Meera Kolluri is a former Program Assistant and current Graduate Fritz Fellow at Ethics Lab, where she conducts research and programming to support their Humane Technology Initiative. Kolluri is currently pursuing a Master’s degree in Communication, Culture and Technology at the Graduate School of Arts & Sciences at Georgetown University. Her academic focus lies at the intersection of ethical design, systems of surveillance, and technology policy. Her current projects assess methods and consequences of monetizing the human body through the use of technology. Kolluri advocates intersectional justice and equity practices at the forefront of her work. She aims to create systems of accountability and accessibility to ensure just technological innovation. Through the Fritz Family Fellowship, Kolluri’s work will examine the intersections of surveillance technology, cyberlaw, and design justice in various sectors, with the goal of supplementing theories of control with theories of care. Kolluri earned a dual Bachelor of Arts degree with honors from Scripps College in Legal Studies and Politics.
Shuo is a PhD student at Georgetown University in computer science. His current research interest lies in the area of fault-tolerant distributed optimization algorithms and implementations, including distributed machine learning, specifically Byzantine fault-tolerant models. Prior to that, he obtained his master’s degree in computer science at Georgetown, and undergraduate degree in mathematics at Fudan University, China. His master’s thesis studied a type of possible privacy exposures of users on social media.
In collaboration with the Beeck Center and the Massive Data Institute J.J. is working with the Justice Innovation Lab (JIL) to identify potential racial disparities in incarcerations in local criminal justice systems. While not working at the JIL, J.J. is working on completing his PhD in Economics at Georgetown University, and consulting at the World Bank. His research utilizes spatial data and state of the art econometric tools to answer questions focusing on political economics. Prior to moving to D.C., J.J. finished his bachelor’s degree in physics at Rutgers-University Camden in Camden, NJ. He enjoys spending his free time camping and canoeing with friends and family.

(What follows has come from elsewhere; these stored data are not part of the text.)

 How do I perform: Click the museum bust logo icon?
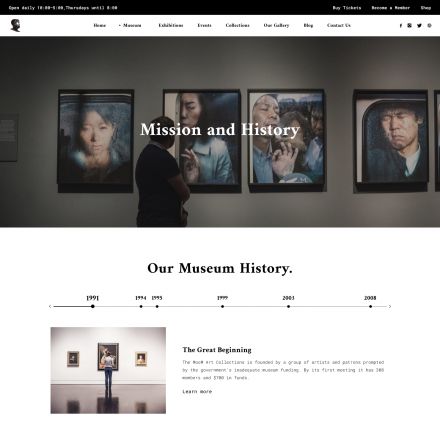click(15, 25)
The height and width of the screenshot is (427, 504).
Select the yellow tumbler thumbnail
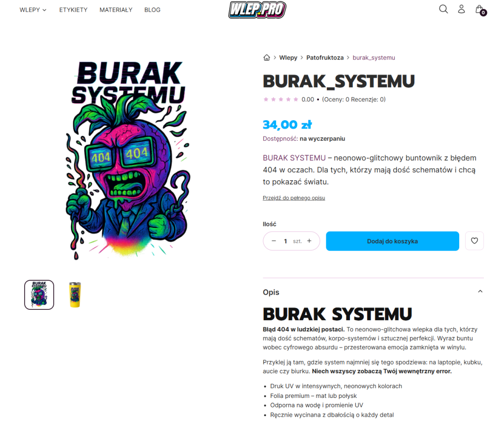pyautogui.click(x=75, y=295)
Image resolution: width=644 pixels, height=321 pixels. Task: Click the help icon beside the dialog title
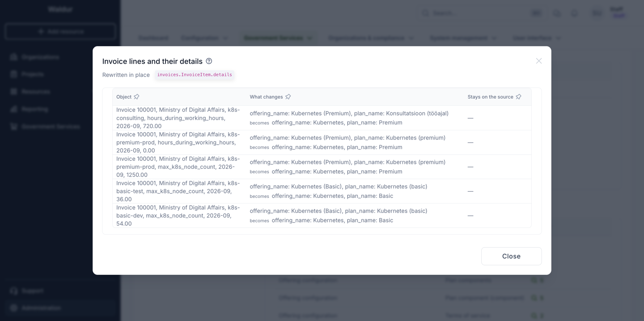tap(209, 61)
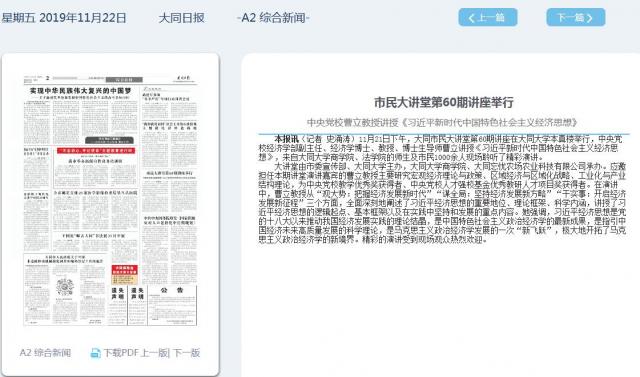Select 大同日报 newspaper name in header
Screen dimensions: 640x377
coord(181,18)
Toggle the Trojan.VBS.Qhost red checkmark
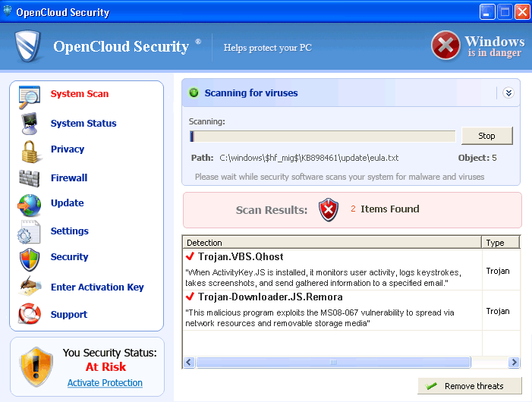The image size is (532, 402). [190, 256]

Hailing from Middletown, NJ, Brian is a senior at Georgetown completing a dual major in Government and Mathematics. At Georgetown and as a data intern at the RNC, he has sought to apply statistics and data analysis to the political arena. In his capacity as a Fritz Family Fellow, Brian is working with Professor Michael Bailey to explore the relationship between political moderation and electability by analyzing candidate social media and campaign websites in conjunction with electoral results. In his free time, he enjoys running and playing the drums.

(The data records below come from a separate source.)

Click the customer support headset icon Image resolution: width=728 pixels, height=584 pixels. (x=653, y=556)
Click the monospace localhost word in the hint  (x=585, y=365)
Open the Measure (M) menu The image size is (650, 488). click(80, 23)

Joyce is a junior in the School of Foreign Service majoring in Science, Technology, and International Affairs with a minor in Computer Science. She first got involved with research on Tech Policy issues as a Mortara Undergraduate Research Fellow where she worked with Dr. Meg Leta Jones. Joyce has done research analyzing congressional hearings on Big Tech, policy and implementation surrounding contact tracing apps, and the history of Silicon Valley. Outside of the classroom, she also enjoys working with graphic design as creative director at Bossier Magazine and learning to beekeep with Hoya Hive. As a Fritz Fellow, Joyce is working with the Ethics Lab and the Communication, Culture, and Technology Department to better understand the ways in which existing systems of surveillance and cyberlaw policies uphold norms of control. Additionally, she and the team are utilizing design justice principles to think of ways of shifting these harmful systems.